Elbows out or slicing straight? Which stroke sends you through the water more quickly?

Swimming is a sport that is constantly evolving. It’s not just the high-tech kit that evolves – it’s the swim technique too. For a triathlete, the most important stroke is the front crawl or freestyle. Lately, there has been a change in thinking about the best front crawl technique – a change that could potentially help you to swim even quicker. One that is simple enough that anyone can learn to make the change.

Here’s the catchTriathlon Training - Swimming

Freestyle has traditionally been taught with the arms being bent in the recovery phase and a high, bent elbow during the ‘catch’ phase. You can pick up any swim instruction book or talk to any coach, and they would probably explain the same bent-arm technique for freestyle. There is nothing wrong with this technique and the majority of international swimmers cope perfectly well with it. However, a few elite swimmers have recently made headlines for changing their technique to straight arms. This includes world-record holder Michael Phelps (USA) and Eamonn Sullivan (Australia). The main benefit of swimming with straight arms is to get more power through momentum.

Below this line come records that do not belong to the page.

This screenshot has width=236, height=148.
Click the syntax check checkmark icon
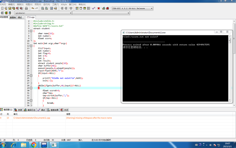coord(93,8)
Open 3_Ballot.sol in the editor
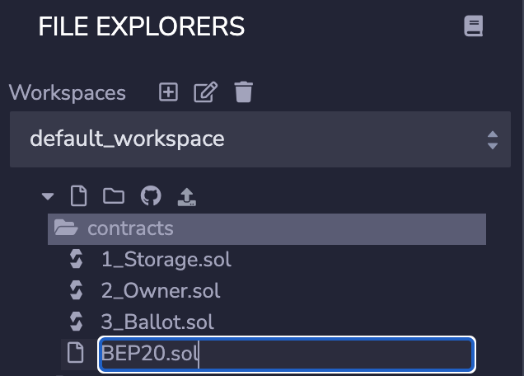This screenshot has width=524, height=376. tap(157, 322)
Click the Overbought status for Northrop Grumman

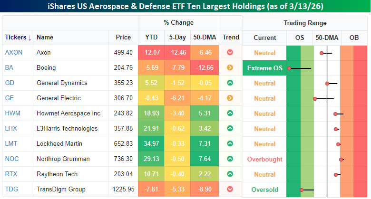[x=264, y=159]
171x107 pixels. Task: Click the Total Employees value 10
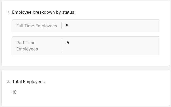(14, 92)
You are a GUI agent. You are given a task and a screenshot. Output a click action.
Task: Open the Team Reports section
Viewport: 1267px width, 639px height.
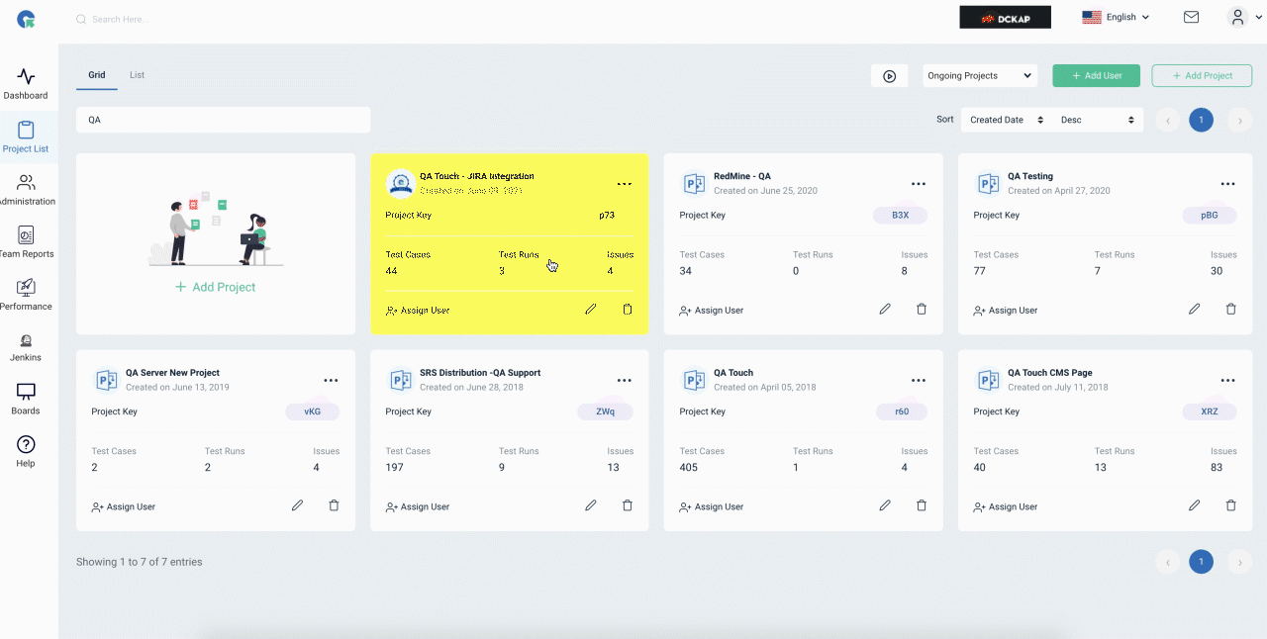[26, 242]
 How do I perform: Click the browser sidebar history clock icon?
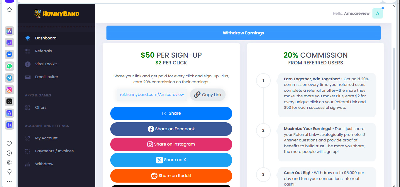pyautogui.click(x=9, y=153)
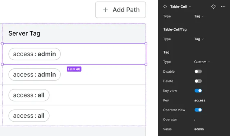Toggle the Delete switch

click(x=198, y=81)
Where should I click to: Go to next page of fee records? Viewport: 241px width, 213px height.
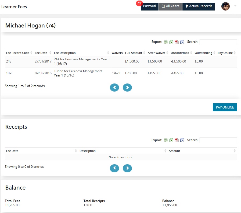click(127, 88)
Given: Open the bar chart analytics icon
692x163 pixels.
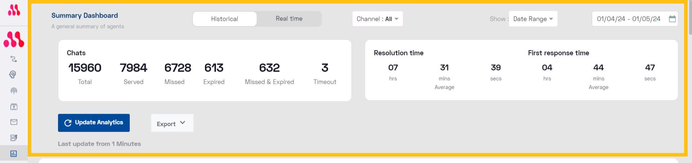Looking at the screenshot, I should tap(14, 154).
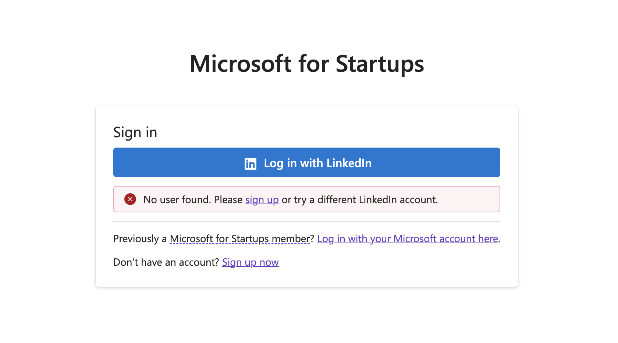
Task: Click the Don't have an account? text
Action: (x=166, y=262)
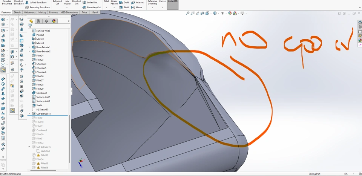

This generates a quicker velocity over a short distance. As the arm exits the water at the back of the stroke, that momentum from the pull phase is followed through the recovery, without the elbow ever having to change its angle. The downside of straight arms is that it requires a lot more strength, due to the isolation of the shoulder muscles that you need to sustain this technique. So swimming with straight arms is more geared towards short-distance swimmers.

Record breaker

That said, Janet Evans broke world records for the 800m and 1500m back in 1987 with this swim technique, before anyone really gave it any attention. High elbow or ‘bent arm swimming’ on the other hand is considered more efficient when done in conjunction with body rotation. It recruits more muscle groups, and hence puts less emphasis on the specific shoulder muscles. This enables the swimmer to sustain their momentum through the water for longer, and delay any muscle fatigue. You’ll benefit from both techniques.

In an attempt to get away in a mass swim start and have clean water, you need to be fast in the first few hundred yards of a race. This is the time to utilise the straight-arm technique. Once comfortable, you can either settle down and use the bent arm technique for the rest of the swim, or continue with the straight arm if you feel you are strong enough. There is no right or wrong way in terms of which technique to use, but you may find one is faster for you than the other.

SWIM DRILLS

1 Straight Arm

Using swim fins, push off the wall and swim freestyle, with your arms as straight as possible above and below the water. You can do this as a single-arm drill, leaving your non-active arm extended in front of your body, or as a drill while swimming freestyle. A set of 10x50m is a good starting point.

2 Bent Arm

Using swim fins, push off the wall and start swimming freestyle. As your arm finishes the pull phase and breaks the surface of the water by your hip, keep your fingertips softly touching the surface off the water, but allow your elbow to move forward and carry your bent arm. As you reach the top of your stroke, and your hand enters the water, try to keep your elbow high and move your hand to start the stroke. You can do this as a one-arm drill or during freestyle swimming.